Synergistic activation of the human phosphate exporter XPR1 by KIDINS220 and inositol pyrophosphate

Inorganic phosphate (Pi) is fundamental to life, and its intracellular concentration must be tightly regulated to prevent toxicity. XPR1, the only known phosphate exporter, plays a crucial role in maintaining this delicate balance. However, the mechanisms underlying the function and regulation of XPR1 remain elusive until now. Here we present cryo-electron microscopy structures of the human XPR1-KIDINS220 complex in both substrate-free closed states and substrate-bound outward-open states, as well as the structure of an XPR1 mutant alone in a substrate-bound inward-facing state. In the presence of inositol hexaphosphate (InsP6) and phosphate, the XPR1-KIDINS220 complex adopts an outward-open conformation.
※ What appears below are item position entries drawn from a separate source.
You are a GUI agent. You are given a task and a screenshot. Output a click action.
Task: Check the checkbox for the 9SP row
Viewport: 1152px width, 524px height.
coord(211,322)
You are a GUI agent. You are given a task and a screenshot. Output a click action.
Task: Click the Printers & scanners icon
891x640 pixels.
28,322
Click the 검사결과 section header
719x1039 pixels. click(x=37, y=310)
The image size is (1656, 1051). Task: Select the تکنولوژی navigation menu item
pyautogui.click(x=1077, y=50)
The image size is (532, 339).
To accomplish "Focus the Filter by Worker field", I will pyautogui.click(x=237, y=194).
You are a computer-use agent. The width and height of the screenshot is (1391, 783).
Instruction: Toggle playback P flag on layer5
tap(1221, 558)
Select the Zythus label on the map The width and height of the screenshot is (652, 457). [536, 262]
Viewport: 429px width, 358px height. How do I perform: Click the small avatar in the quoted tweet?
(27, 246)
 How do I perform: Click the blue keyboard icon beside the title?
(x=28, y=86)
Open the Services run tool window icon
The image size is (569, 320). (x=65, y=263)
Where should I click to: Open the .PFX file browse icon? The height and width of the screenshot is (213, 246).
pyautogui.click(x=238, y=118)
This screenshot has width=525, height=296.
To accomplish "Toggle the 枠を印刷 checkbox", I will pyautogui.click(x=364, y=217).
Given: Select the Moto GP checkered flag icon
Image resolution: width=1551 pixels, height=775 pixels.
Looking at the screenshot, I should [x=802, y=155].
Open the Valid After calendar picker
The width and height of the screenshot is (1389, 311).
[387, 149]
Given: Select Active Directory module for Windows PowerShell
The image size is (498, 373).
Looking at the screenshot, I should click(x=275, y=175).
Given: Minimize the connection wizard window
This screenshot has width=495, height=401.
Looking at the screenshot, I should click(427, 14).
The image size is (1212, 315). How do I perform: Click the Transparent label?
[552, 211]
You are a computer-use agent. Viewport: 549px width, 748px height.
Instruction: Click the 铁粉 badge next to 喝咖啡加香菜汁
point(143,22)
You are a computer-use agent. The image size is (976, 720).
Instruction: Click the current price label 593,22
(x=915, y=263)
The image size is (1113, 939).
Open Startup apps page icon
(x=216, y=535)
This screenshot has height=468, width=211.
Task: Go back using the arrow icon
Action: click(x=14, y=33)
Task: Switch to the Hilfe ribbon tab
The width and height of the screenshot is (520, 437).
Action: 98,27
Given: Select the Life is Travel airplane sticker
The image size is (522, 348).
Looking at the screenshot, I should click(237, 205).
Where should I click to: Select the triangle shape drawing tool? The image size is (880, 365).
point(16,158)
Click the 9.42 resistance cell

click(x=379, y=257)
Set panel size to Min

InsP6 binds both the SPX domain and the peripheral juxtamembrane regions of XPR1, indicative of an active phosphate-export state. Conversely, in the absence of either phosphate or InsP6, the complex assumes a closed state, where the extracellular half of transmembrane 9 occupies the outward cavity, and a C-terminal plug-in loop blocks the intracellular cavity. Notably, XPR1 without KIDINS220 adopts a closed state despite the presence of phosphate and InsP6. The functional mutagenesis experiments further demonstrate that InsP6, whose concentrations fluctuate in response to Pi availability, functions synergistically with KIDINS220 to regulate the phosphate export activity of XPR1. These findings not only elucidate the intricate mechanisms of cellular phosphate regulation but also hold promise for the development of targeted therapies for ovarian cancer, where XPR1 plays a significant role.